Aim of the exercise
Format the material below as a numbered list, starting at the line with "You are a computer-use agent. Viewport: 562px" and continuing up to and including the line with "pos(292,35)". Leave out any blank lines.

Data section

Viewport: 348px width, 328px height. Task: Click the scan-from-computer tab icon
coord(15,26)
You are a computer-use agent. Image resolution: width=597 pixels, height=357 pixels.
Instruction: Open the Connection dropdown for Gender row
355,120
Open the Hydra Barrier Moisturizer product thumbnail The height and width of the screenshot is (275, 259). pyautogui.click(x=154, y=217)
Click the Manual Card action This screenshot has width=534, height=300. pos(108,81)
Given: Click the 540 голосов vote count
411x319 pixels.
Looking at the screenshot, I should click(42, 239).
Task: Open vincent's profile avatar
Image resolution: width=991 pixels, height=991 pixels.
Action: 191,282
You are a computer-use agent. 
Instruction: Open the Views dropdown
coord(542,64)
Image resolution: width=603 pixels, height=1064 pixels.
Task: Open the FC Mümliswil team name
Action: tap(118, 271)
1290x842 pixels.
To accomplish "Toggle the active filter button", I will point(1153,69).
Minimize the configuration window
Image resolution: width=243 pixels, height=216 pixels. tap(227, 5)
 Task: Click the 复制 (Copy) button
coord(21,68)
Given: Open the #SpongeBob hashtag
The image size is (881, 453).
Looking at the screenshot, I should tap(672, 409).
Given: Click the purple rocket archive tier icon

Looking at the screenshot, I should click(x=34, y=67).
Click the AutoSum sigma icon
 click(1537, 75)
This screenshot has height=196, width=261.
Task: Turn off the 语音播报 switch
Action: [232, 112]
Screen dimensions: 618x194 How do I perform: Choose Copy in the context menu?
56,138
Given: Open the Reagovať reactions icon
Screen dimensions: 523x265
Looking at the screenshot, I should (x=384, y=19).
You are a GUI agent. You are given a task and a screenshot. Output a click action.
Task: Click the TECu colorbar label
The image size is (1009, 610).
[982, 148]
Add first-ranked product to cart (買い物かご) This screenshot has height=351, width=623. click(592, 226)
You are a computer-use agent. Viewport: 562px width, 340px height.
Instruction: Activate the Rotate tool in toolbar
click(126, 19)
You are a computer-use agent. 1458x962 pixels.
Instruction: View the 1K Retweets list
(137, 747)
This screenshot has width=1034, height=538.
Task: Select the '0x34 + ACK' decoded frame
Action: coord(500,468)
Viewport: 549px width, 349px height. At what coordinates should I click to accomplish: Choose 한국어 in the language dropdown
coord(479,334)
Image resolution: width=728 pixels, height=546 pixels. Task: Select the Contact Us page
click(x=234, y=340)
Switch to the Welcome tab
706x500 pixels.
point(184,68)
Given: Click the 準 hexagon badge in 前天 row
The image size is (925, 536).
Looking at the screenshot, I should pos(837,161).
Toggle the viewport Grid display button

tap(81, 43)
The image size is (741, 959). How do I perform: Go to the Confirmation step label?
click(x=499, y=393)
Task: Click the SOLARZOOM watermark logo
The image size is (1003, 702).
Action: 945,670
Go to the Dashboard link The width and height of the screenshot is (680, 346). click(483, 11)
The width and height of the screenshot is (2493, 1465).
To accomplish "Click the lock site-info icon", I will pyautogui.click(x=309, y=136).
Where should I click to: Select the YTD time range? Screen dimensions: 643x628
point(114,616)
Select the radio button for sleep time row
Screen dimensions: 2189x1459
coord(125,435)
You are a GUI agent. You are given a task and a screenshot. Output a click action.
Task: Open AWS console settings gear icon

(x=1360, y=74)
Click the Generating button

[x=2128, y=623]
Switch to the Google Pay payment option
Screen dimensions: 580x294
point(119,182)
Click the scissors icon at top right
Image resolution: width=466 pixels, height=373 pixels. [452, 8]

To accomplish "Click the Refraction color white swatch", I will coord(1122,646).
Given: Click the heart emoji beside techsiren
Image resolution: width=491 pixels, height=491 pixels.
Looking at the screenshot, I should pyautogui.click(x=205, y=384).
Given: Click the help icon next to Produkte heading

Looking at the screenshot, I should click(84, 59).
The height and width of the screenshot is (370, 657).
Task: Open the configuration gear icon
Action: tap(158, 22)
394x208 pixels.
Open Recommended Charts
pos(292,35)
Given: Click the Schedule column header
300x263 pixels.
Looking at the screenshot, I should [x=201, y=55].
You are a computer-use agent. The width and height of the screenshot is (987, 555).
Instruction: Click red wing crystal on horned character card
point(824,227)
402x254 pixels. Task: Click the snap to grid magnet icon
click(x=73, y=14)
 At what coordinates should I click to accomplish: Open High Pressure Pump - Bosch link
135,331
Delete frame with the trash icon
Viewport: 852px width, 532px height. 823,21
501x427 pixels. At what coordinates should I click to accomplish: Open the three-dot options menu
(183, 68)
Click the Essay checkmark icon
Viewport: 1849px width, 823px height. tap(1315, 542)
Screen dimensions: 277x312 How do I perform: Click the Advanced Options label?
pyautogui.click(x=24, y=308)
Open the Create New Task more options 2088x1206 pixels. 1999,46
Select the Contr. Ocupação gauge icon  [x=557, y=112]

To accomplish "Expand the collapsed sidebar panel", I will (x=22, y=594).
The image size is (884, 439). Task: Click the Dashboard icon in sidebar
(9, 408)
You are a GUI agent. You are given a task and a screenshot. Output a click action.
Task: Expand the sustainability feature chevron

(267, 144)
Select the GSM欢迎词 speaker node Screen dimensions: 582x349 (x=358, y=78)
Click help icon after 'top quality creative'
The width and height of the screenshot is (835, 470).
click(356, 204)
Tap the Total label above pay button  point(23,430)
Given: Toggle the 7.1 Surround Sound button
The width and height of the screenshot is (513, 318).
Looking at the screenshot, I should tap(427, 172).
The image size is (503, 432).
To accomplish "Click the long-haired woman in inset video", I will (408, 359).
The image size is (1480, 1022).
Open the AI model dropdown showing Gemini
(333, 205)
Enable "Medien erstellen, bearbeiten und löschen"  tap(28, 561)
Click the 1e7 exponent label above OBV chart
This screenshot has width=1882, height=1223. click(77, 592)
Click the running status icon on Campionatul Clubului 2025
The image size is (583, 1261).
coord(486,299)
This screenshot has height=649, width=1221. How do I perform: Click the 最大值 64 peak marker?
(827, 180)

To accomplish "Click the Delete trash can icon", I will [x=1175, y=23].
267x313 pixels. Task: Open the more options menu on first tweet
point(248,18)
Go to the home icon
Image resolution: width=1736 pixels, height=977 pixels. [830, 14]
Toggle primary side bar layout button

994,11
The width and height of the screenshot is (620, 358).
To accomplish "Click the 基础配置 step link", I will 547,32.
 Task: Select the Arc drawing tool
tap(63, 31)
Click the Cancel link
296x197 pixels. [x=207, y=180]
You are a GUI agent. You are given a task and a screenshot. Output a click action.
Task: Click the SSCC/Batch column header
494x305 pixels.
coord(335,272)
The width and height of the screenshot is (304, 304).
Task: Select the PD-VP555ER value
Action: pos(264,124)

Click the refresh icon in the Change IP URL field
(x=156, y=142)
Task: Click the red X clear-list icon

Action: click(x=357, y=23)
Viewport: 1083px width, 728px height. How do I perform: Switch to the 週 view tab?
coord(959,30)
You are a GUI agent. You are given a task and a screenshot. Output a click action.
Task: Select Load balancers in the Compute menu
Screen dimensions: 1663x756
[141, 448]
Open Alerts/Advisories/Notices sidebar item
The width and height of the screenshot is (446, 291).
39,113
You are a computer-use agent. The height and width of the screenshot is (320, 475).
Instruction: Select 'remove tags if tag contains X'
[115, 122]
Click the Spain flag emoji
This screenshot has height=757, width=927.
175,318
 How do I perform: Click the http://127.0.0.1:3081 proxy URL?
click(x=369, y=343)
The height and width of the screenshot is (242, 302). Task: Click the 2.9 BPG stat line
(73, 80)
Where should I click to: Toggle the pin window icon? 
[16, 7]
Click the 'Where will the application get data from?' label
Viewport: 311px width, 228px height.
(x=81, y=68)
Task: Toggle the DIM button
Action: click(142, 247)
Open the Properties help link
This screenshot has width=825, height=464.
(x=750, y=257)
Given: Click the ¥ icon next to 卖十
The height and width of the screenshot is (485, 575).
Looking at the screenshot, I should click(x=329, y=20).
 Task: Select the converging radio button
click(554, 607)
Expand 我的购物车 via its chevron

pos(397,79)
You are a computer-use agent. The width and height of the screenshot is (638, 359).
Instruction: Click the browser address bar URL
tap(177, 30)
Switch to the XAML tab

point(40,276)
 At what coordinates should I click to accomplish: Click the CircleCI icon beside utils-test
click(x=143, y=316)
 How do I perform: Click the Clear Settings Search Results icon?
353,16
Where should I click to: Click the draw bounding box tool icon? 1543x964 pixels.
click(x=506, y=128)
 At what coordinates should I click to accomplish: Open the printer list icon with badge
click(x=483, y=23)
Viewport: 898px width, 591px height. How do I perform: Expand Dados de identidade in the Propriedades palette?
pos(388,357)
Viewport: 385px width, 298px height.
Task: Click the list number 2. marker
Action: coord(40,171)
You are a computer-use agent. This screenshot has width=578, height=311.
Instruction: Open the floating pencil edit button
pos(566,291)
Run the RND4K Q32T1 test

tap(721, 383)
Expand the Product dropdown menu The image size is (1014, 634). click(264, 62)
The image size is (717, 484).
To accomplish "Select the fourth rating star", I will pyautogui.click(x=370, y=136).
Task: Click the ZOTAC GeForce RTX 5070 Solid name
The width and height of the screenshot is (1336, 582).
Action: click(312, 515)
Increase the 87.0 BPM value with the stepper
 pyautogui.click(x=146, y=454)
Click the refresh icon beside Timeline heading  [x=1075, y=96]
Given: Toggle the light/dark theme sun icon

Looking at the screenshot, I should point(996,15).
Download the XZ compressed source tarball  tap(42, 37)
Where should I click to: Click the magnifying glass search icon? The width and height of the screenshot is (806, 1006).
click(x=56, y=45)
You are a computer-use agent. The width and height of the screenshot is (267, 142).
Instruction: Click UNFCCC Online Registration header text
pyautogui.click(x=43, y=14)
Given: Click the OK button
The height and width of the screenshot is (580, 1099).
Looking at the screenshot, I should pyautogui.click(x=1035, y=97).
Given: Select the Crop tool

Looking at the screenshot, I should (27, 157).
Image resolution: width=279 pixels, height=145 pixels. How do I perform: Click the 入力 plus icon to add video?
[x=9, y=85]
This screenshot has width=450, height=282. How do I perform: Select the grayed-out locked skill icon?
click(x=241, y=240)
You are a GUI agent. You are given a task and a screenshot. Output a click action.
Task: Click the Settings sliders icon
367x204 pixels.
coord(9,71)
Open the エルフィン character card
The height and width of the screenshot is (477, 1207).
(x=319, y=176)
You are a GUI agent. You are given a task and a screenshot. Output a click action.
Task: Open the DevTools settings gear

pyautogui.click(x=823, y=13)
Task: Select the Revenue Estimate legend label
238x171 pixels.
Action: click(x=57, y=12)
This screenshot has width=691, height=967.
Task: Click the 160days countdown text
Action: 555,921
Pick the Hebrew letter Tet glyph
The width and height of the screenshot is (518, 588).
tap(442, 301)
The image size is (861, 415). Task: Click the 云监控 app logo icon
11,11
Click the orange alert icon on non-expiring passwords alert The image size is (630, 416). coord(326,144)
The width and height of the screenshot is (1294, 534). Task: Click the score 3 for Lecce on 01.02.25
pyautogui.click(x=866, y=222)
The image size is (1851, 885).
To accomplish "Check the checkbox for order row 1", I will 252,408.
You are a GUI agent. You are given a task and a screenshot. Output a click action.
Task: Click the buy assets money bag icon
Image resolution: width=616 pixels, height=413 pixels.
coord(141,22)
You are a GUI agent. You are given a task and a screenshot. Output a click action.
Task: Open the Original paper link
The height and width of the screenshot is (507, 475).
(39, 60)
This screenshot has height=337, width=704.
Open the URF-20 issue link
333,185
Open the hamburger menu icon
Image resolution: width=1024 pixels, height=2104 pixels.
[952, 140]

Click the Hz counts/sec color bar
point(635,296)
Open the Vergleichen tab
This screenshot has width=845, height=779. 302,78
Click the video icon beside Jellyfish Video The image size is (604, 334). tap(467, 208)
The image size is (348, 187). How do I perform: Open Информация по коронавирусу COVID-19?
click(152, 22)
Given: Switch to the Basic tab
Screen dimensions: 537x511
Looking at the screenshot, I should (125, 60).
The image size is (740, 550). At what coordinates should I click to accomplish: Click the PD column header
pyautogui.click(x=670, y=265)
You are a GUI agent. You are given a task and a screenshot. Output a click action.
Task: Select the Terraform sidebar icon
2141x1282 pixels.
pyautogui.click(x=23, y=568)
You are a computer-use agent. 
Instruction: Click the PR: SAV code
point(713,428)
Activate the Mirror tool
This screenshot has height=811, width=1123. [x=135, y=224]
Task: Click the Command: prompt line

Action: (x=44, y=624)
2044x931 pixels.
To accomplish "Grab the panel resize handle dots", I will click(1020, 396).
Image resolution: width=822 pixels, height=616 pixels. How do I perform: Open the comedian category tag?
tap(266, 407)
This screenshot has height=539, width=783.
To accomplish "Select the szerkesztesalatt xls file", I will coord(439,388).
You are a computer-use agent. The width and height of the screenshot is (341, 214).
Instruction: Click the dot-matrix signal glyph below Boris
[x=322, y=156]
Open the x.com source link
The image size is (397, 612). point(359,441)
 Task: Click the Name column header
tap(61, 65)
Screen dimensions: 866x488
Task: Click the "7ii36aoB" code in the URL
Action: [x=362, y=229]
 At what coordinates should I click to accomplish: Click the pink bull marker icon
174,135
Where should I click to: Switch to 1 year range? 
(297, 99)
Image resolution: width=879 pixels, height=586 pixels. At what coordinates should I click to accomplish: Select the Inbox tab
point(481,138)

Correct result
1. You are a computer-use agent. Viewport: 562px width, 340px height.
2. Instruction: Activate the Rotate tool in toolbar
3. click(126, 19)
4. You are a computer-use agent. 1458x962 pixels.
5. Instruction: View the 1K Retweets list
6. (137, 747)
7. This screenshot has width=1034, height=538.
8. Task: Select the '0x34 + ACK' decoded frame
9. Action: coord(500,468)
10. Viewport: 549px width, 349px height. At what coordinates should I click to accomplish: Choose 한국어 in the language dropdown
11. coord(479,334)
12. Image resolution: width=728 pixels, height=546 pixels. Task: Select the Contact Us page
13. click(x=234, y=340)
14. Switch to the Welcome tab
15. 706x500 pixels.
16. point(184,68)
17. Given: Click the 準 hexagon badge in 前天 row
18. The image size is (925, 536).
19. Looking at the screenshot, I should pos(837,161).
20. Toggle the viewport Grid display button
21. tap(81, 43)
22. The image size is (741, 959). How do I perform: Go to the Confirmation step label?
23. click(x=499, y=393)
24. Task: Click the SOLARZOOM watermark logo
25. The image size is (1003, 702).
26. Action: 945,670
27. Go to the Dashboard link The width and height of the screenshot is (680, 346). click(483, 11)
28. The width and height of the screenshot is (2493, 1465).
29. To accomplish "Click the lock site-info icon", I will pyautogui.click(x=309, y=136).
30. Where should I click to: Select the YTD time range? Screen dimensions: 643x628
31. point(114,616)
32. Select the radio button for sleep time row
33. Screen dimensions: 2189x1459
34. coord(125,435)
35. You are a GUI agent. You are given a task and a screenshot. Output a click action.
36. Task: Open AWS console settings gear icon
37. (x=1360, y=74)
38. Click the Generating button
39. [x=2128, y=623]
40. Switch to the Google Pay payment option
41. Screen dimensions: 580x294
42. point(119,182)
43. Click the scissors icon at top right
44. Image resolution: width=466 pixels, height=373 pixels. [452, 8]
45. To accomplish "Click the Refraction color white swatch", I will coord(1122,646).
46. Given: Click the heart emoji beside techsiren
47. Image resolution: width=491 pixels, height=491 pixels.
48. Looking at the screenshot, I should pyautogui.click(x=205, y=384).
49. Given: Click the help icon next to Produkte heading
50. Looking at the screenshot, I should click(84, 59).
51. The height and width of the screenshot is (370, 657).
52. Task: Open the configuration gear icon
53. Action: tap(158, 22)
54. 394x208 pixels.
55. Open Recommended Charts
56. pos(292,35)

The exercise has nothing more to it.